§ Problem to solve: Give the entries again from the line containing "Task: Open the Help menu" through the line containing "Viewport: 1120px width, 1091px height.". Switch every "Task" to "Goal" and leave everything else unchanged.

§ Provided information:

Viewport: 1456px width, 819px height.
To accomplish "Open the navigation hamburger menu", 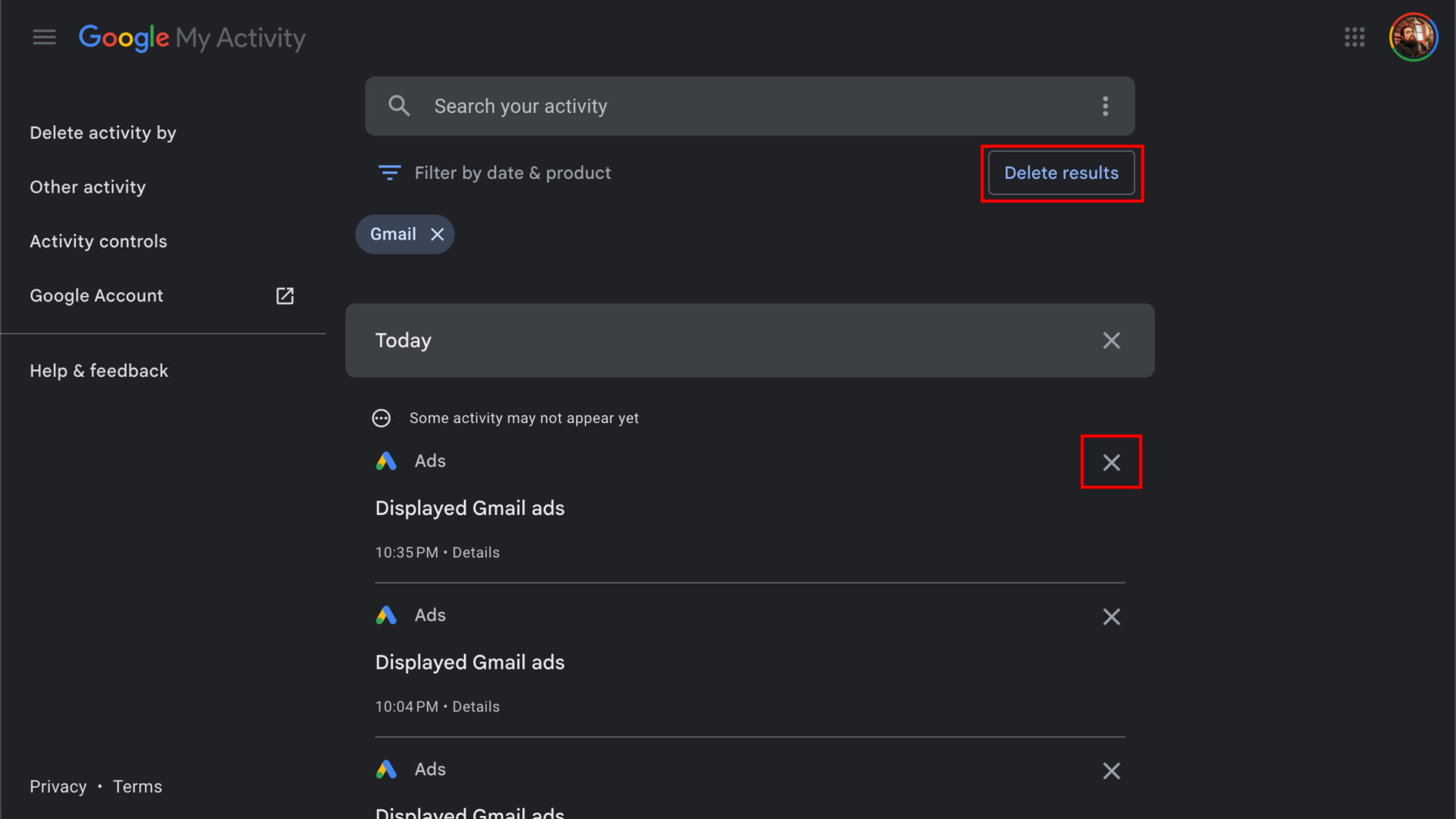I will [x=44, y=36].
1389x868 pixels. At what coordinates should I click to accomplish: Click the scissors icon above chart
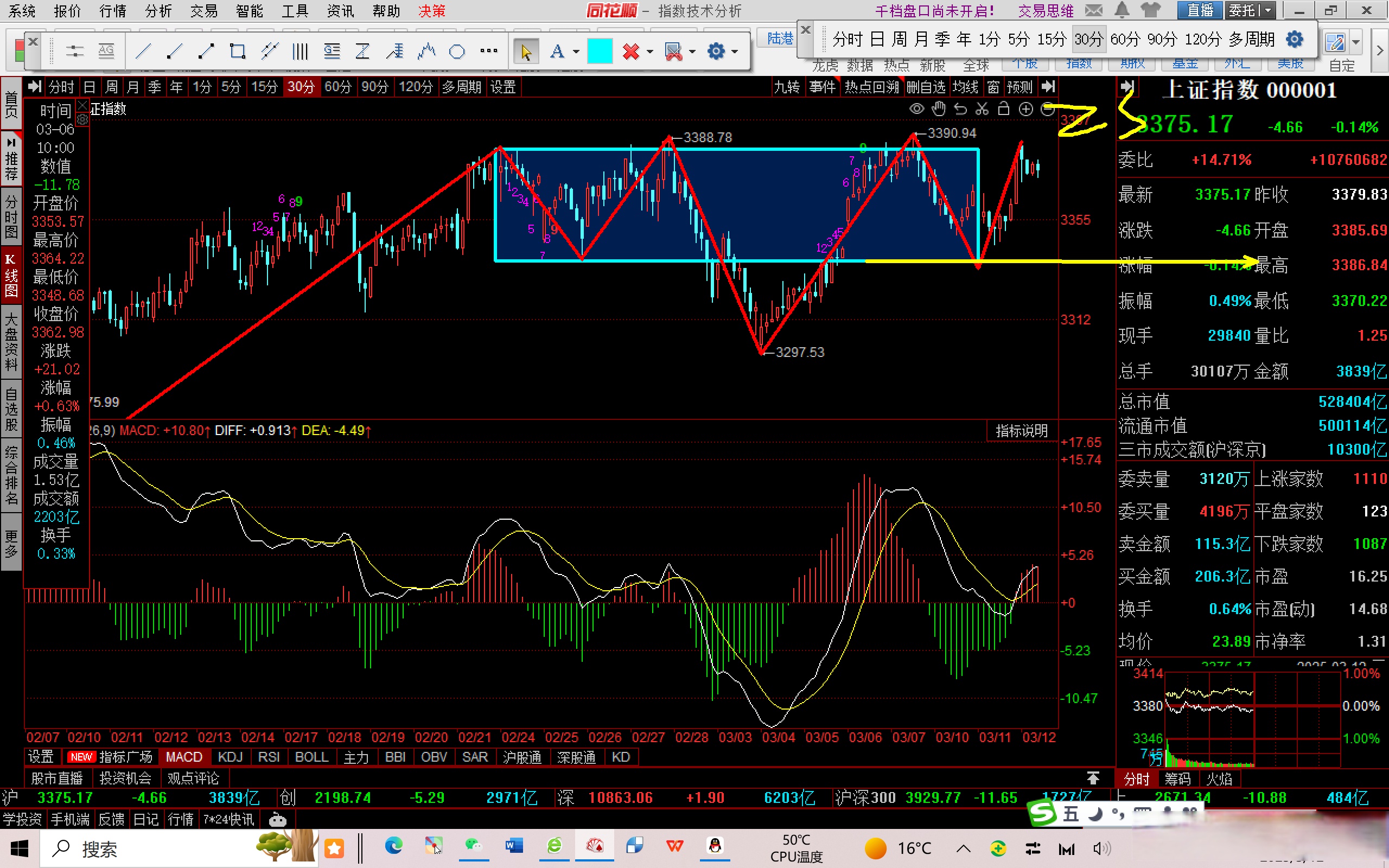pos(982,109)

--

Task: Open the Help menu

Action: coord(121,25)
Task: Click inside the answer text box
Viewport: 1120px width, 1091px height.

§ Task result:
Goal: Open the Help menu

Action: coord(121,25)
Goal: Click inside the answer text box
Viewport: 1120px width, 1091px height.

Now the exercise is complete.